Having distilled the tests and the topology to the final stage I’ve started to get row count mismatch errors between source and the target for one of my DSIs. Apparently these were due to particular application design / missing unique indices on the primary (set rowcount N + DML on the primary may affect different result set on the replicate – hence the need for unique indices for RS). To test this I’ve reconfigured the RS to ignore row count differences and set up a procedure to compare all the source/target tables to have at least the same row count.
Here is where the fun began.
Unless one installs data assurance and configures it to verify primary and replicate are in sync all the time few will test mismatches between primary and the replicate ASEs. Usually one relies for this on the replication server – if the rep server log is clear and DSIs work smooth most probably all is fine. Although comparing row to row primary to replicate misses the point of updates performed on primary tables without unique indices with row count validation turned off (and no autcorrection turned on) it does give and approximate state of synchronization of the ASEs linked to a rep server. If all the rows on the primary are there on the replicate for all tables most probably all is fine again.
Testing the replication from ASE 15 to ASE 16 with my batching application with no row count validation turned on proved to be effective – no row count mismatches bringing DSI down and no row count mismatches post processing. Sort of cool. Testing the replication from ASE 16 to ASE 15 with the same settings and under the same batch processing all of a sudden revealed a table with consistent mismatch in rows between the primary and the replicate. What’s more – the table with row mismatch was the one having unique index AND post processing replicate side had MORE rows than the primary.
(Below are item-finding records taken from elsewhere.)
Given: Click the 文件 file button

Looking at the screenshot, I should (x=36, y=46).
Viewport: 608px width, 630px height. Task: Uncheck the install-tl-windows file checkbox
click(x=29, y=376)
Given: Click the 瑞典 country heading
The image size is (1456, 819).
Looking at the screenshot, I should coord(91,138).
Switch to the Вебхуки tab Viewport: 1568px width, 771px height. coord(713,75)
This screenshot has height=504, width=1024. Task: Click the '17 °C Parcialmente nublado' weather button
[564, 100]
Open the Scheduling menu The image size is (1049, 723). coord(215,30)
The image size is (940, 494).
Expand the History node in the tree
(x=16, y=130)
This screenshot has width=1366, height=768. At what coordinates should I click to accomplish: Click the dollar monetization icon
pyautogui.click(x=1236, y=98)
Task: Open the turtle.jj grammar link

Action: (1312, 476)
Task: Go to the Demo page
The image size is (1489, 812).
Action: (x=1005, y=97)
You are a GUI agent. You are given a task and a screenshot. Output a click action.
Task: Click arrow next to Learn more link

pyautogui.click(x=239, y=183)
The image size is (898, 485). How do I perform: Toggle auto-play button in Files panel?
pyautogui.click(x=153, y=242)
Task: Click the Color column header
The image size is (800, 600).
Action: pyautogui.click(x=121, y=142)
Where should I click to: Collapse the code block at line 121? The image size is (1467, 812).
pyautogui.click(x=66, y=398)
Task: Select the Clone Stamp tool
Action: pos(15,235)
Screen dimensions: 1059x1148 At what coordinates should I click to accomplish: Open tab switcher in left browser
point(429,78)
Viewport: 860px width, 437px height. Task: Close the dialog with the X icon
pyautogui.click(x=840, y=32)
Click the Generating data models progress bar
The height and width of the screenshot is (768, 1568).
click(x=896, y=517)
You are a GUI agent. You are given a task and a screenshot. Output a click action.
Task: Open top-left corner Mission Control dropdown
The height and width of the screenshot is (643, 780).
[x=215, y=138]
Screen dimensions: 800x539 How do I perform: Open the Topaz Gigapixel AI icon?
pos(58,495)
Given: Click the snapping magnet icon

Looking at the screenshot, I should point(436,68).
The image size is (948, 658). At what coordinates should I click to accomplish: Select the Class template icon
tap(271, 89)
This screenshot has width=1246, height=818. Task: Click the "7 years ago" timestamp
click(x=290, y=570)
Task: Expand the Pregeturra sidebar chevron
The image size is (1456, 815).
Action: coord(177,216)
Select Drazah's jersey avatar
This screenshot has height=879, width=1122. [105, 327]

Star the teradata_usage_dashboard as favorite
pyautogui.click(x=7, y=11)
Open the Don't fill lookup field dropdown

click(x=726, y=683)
Hm. Definitely did not expect that to happen. Sounds like I’m losing some of my transactions somewhere? Is there a hole in the replication server??? Reluctantly I turned the row count validation back on – knowing that for this table this will have no effect (can cause having less rows on the replicate but definitely not more rows as a result of set rowcount N on the primary). Rerun the test. Nope. No change – the same difference. Started to scratch the forehead harder… Concurrency? Consistency? Parallelism? Turned to TS for additional clues…
My RS is configured to run in the old-fashioned parallel_dsi mode with serialization method set to no_wait and partitioning rule set to origin_sessionid (to compensate to N-to-1 throughput killer with single-threaded DSI and bulk transactions split/rerun with no partitioning). In theory (and based on documentation) this should not cause any consistency issues between the primary and the replicate. This is now my second major suspect…
While I’m waiting for the test to kick off (takes time to reset and rerun) I was wondering – any of you guys might have messed with these things? Any additional ideas how to identify from which hole in the rep server my transactions are leaking out? It would be far from lying to say that I feel a bit dizzy about this situation. I love my transactions. I would definitely want to see all of them on the other side of the bridge…
All I’ve done for now is to revert to default serialization method, no partitioning and added DML triggers on the primary table to see DML order for transactions submitted on the primary.